- ACTIVITY: Please set down the records below exactly as they appear.

▬▬▬▬▬▬

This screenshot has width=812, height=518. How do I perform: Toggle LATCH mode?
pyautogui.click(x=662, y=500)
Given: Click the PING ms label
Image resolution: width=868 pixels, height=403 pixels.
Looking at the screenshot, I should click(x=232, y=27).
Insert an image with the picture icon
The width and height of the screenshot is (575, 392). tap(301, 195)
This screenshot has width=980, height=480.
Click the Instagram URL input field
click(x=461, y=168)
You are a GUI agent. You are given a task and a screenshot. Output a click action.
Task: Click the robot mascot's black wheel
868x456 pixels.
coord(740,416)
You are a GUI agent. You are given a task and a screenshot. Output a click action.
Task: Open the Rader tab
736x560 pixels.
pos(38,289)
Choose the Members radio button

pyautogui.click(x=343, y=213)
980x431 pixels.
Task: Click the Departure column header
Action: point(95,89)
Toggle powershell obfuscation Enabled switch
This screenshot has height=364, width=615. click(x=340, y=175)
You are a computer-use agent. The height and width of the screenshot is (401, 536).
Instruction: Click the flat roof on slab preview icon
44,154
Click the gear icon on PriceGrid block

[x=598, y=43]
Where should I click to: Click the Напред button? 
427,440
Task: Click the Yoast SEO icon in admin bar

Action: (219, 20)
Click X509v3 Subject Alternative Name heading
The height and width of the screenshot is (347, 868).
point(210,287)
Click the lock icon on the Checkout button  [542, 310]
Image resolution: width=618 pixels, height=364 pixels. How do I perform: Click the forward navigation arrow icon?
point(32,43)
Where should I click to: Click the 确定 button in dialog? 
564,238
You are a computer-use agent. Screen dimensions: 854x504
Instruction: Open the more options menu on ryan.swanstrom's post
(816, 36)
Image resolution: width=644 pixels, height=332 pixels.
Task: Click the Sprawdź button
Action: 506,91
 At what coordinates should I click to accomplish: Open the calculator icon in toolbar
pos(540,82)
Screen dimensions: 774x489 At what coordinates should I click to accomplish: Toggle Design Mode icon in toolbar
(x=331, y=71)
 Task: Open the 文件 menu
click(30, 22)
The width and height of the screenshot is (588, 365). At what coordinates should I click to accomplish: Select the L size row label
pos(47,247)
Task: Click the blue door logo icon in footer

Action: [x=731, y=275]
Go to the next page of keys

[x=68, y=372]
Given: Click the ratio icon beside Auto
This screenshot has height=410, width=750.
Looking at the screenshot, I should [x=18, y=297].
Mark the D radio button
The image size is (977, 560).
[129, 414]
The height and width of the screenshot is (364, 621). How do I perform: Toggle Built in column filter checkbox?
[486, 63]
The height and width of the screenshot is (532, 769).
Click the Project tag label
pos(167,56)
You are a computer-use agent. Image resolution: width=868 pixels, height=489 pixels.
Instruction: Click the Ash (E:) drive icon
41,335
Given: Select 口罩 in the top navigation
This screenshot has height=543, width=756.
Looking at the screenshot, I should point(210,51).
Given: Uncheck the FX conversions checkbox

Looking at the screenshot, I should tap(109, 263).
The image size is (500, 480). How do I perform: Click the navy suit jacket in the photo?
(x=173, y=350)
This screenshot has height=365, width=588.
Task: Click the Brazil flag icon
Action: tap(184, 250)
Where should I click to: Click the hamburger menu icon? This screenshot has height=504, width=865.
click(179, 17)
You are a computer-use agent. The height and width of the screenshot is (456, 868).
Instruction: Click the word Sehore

▬▬▬▬▬▬

- YOUR SOLUTION:
This screenshot has width=812, height=518. How do I perform: Toggle LATCH mode?
pyautogui.click(x=662, y=500)
Given: Click the PING ms label
Image resolution: width=868 pixels, height=403 pixels.
Looking at the screenshot, I should click(x=232, y=27).
Insert an image with the picture icon
The width and height of the screenshot is (575, 392). tap(301, 195)
This screenshot has width=980, height=480.
Click the Instagram URL input field
click(x=461, y=168)
You are a GUI agent. You are given a task and a screenshot. Output a click action.
Task: Click the robot mascot's black wheel
868x456 pixels.
coord(740,416)
You are a GUI agent. You are given a task and a screenshot. Output a click action.
Task: Open the Rader tab
736x560 pixels.
pos(38,289)
Choose the Members radio button

pyautogui.click(x=343, y=213)
980x431 pixels.
Task: Click the Departure column header
Action: point(95,89)
Toggle powershell obfuscation Enabled switch
This screenshot has height=364, width=615. click(x=340, y=175)
You are a computer-use agent. The height and width of the screenshot is (401, 536).
Instruction: Click the flat roof on slab preview icon
44,154
Click the gear icon on PriceGrid block

[x=598, y=43]
Where should I click to: Click the Напред button? 
427,440
Task: Click the Yoast SEO icon in admin bar

Action: (219, 20)
Click X509v3 Subject Alternative Name heading
The height and width of the screenshot is (347, 868).
point(210,287)
Click the lock icon on the Checkout button  [542, 310]
Image resolution: width=618 pixels, height=364 pixels. How do I perform: Click the forward navigation arrow icon?
point(32,43)
Where should I click to: Click the 确定 button in dialog? 
564,238
You are a computer-use agent. Screen dimensions: 854x504
Instruction: Open the more options menu on ryan.swanstrom's post
(816, 36)
Image resolution: width=644 pixels, height=332 pixels.
Task: Click the Sprawdź button
Action: 506,91
 At what coordinates should I click to accomplish: Open the calculator icon in toolbar
pos(540,82)
Screen dimensions: 774x489 At what coordinates should I click to accomplish: Toggle Design Mode icon in toolbar
(x=331, y=71)
 Task: Open the 文件 menu
click(30, 22)
The width and height of the screenshot is (588, 365). At what coordinates should I click to accomplish: Select the L size row label
pos(47,247)
Task: Click the blue door logo icon in footer

Action: [x=731, y=275]
Go to the next page of keys

[x=68, y=372]
Given: Click the ratio icon beside Auto
This screenshot has height=410, width=750.
Looking at the screenshot, I should [x=18, y=297].
Mark the D radio button
The image size is (977, 560).
[129, 414]
The height and width of the screenshot is (364, 621). How do I perform: Toggle Built in column filter checkbox?
[486, 63]
The height and width of the screenshot is (532, 769).
Click the Project tag label
pos(167,56)
You are a computer-use agent. Image resolution: width=868 pixels, height=489 pixels.
Instruction: Click the Ash (E:) drive icon
41,335
Given: Select 口罩 in the top navigation
This screenshot has height=543, width=756.
Looking at the screenshot, I should point(210,51).
Given: Uncheck the FX conversions checkbox

Looking at the screenshot, I should tap(109, 263).
The image size is (500, 480). How do I perform: Click the navy suit jacket in the photo?
(x=173, y=350)
This screenshot has height=365, width=588.
Task: Click the Brazil flag icon
Action: tap(184, 250)
Where should I click to: Click the hamburger menu icon? This screenshot has height=504, width=865.
click(179, 17)
You are a computer-use agent. The height and width of the screenshot is (456, 868).
Instruction: Click the word Sehore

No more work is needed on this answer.